▸ ABOUT THIS TASK: Revise the items from their start through the line holding "Looking at the", inclusive, replacing "coordinate pair" with "point" and keeping everything else as is. Leave the pictures out of your answer.

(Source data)
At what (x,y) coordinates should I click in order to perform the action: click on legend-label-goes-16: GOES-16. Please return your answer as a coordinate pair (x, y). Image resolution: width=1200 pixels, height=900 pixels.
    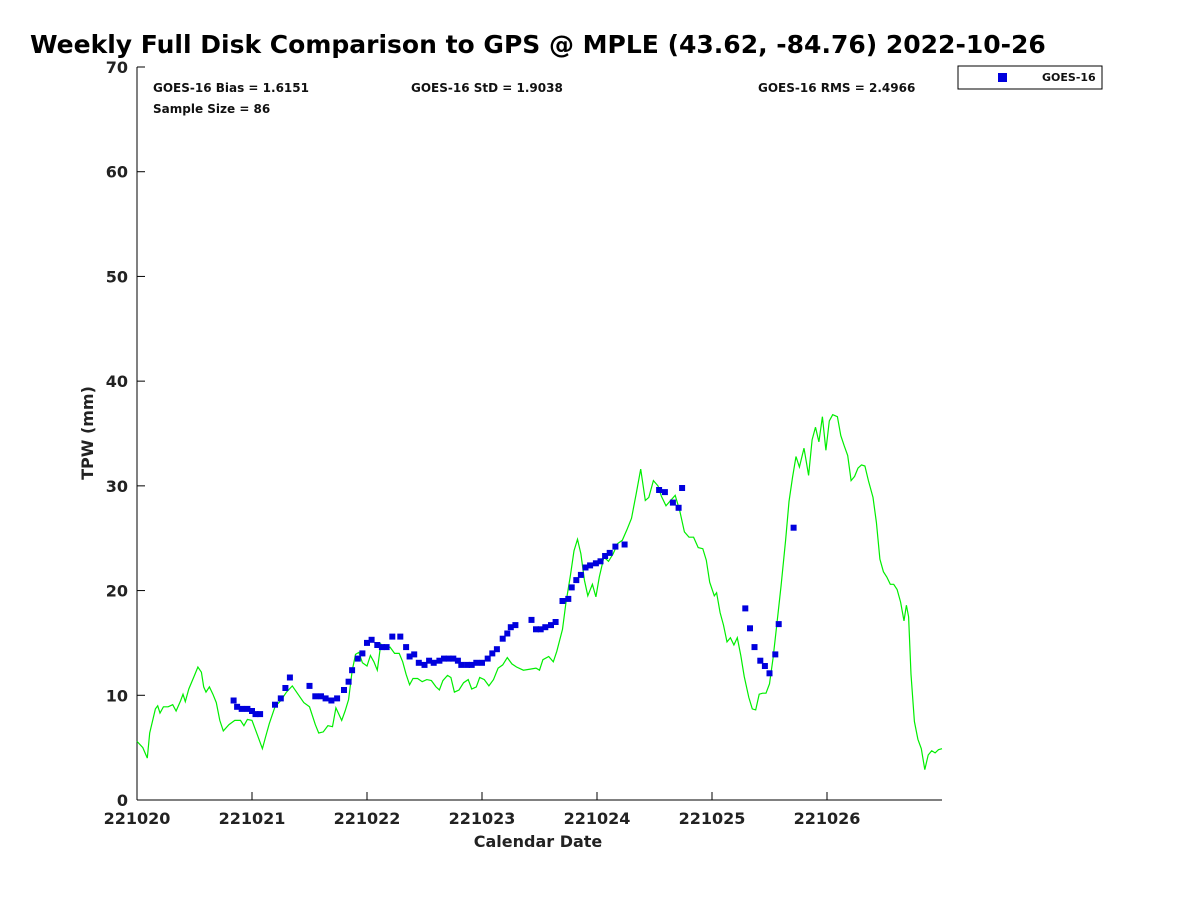
    Looking at the image, I should click on (1069, 78).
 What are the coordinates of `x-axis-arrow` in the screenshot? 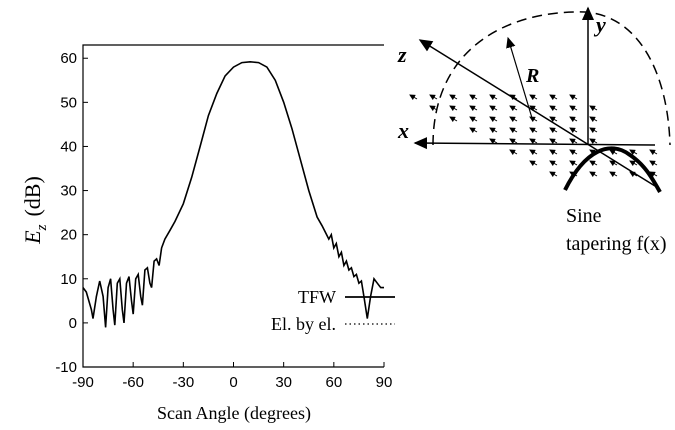 It's located at (534, 144).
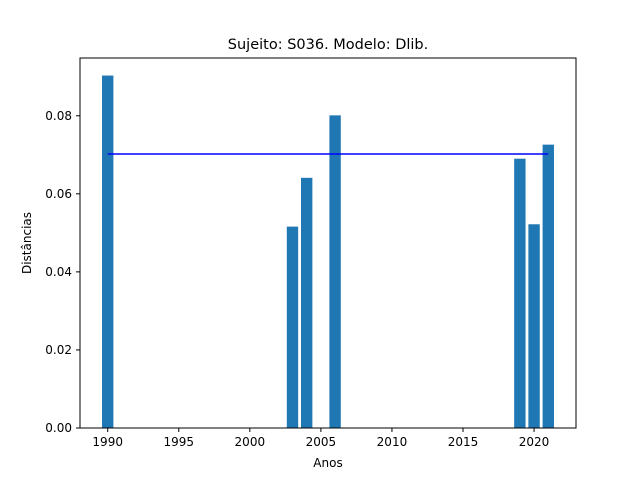 Image resolution: width=640 pixels, height=484 pixels. I want to click on x-tick-label: 2015, so click(464, 442).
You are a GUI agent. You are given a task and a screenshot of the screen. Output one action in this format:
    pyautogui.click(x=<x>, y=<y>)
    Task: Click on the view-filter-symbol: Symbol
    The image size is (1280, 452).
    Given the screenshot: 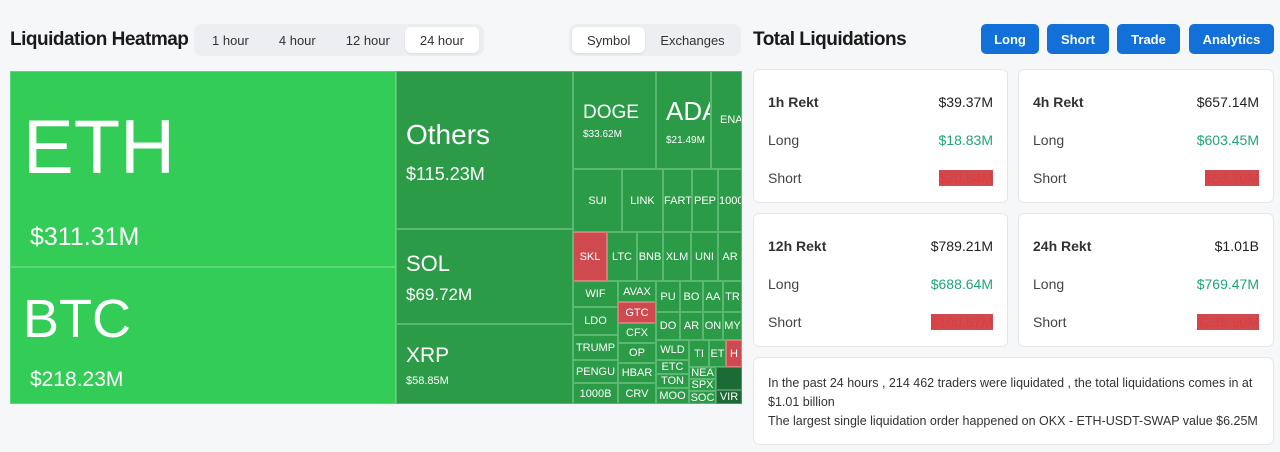 What is the action you would take?
    pyautogui.click(x=609, y=40)
    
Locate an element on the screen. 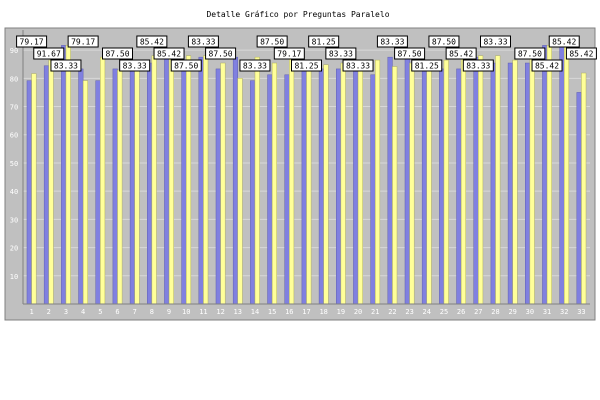 The height and width of the screenshot is (400, 600). x-tick-label: 1 is located at coordinates (31, 312).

▸ EXERCISE SOLUTION:
At what (x,y) coordinates should I click in order to perform the action: click on legend-label-goes-16: GOES-16. Please return your answer as a point (x, y). Image resolution: width=1200 pixels, height=900 pixels.
    Looking at the image, I should click on (1069, 78).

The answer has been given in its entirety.